The sonnets are almost all constructed from three four-line stanzas (called quatrains) and a final couplet composed in iambic pentameter (a meter used extensively in Shakespeare's plays) with the rhyme scheme abab cdcd efef gg (this form is now known as the Shakespearean sonnet). The only exceptions are Sonnets 99, 126, and 145. Number 99 has fifteen lines. Number 126 consists of six couplets, and two blank lines marked with italic brackets; 145 is in iambic tetrameters, not pentameters. Often, the beginning of the third quatrain marks the volta ("turn"), or the line in which the mood of the poem shifts, and the poet expresses a revelation or epiphany.

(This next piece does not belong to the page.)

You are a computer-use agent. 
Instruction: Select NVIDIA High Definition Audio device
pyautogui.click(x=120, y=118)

There is another variation on the standard English structure, found for example in sonnet 29. The normal rhyme scheme is changed by repeating the b of quatrain one in quatrain three where the f should be. This leaves the sonnet distinct between both Shakespearean and Spenserian styles.

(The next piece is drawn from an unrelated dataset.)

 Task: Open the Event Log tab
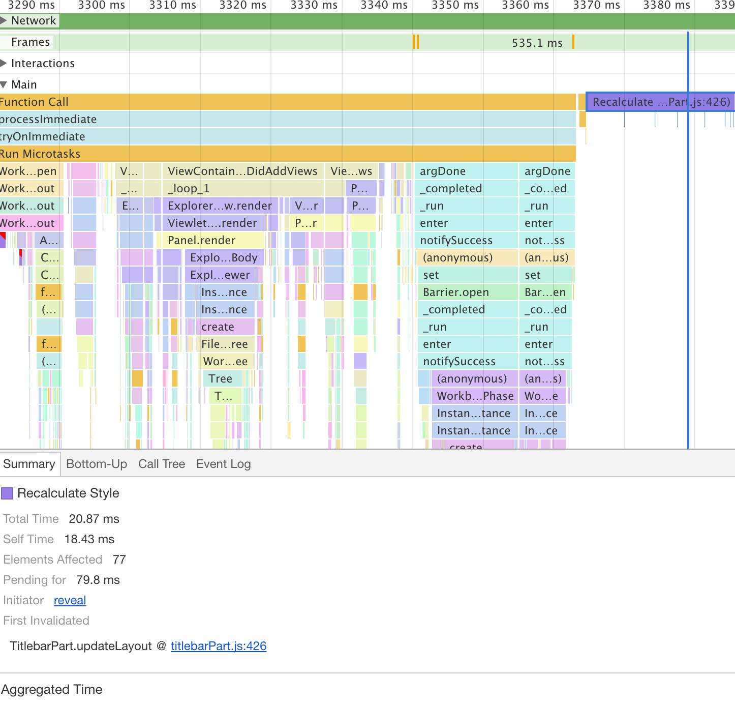pos(223,464)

When in disgrace with fortune and men’s eyes
I all alone beweep my outcast state,
And trouble deaf heaven with my bootless cries,
And look upon myself, and curse my fate,
Wishing me like to one more rich in hope,
Featured like him, like him with friends possessed,
Desiring this man’s art, and that man’s scope,
With what I most enjoy contented least;
Yet in these thoughts myself almost despising,
Haply I think on thee,—and then my state,
Like to the lark at break of day arising
From sullen earth, sings hymns at heaven’s gate;
For thy sweet love remembered such wealth brings
That then I scorn to change my state with kings.

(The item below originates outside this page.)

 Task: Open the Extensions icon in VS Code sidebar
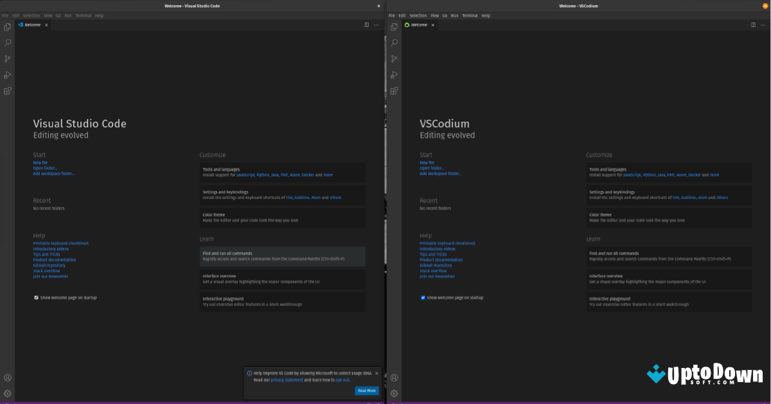[x=7, y=91]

Whether the author intended to step over the boundaries of the standard rhyme scheme will always be in question. Some, like Sir Denis Bray, find the repetition of the words and rhymes to be a "serious technical blemish", while others, like Kenneth Muir, think "the double use of 'state' as a rhyme may be justified, in order to bring out the stark contrast between the Poet's apparently outcast state and the state of joy described in the third quatrain." Given that this is the only sonnet in the collection that follows this pattern, it is hard to say if it was purposely done. But most of the poets at the time were well educated; "schooled to be sensitive to variations in sounds and word order that strike us today as remarkably, perhaps even excessively, subtle." Shakespeare must have been well aware of this subtle change to the firm structure of the English sonnets.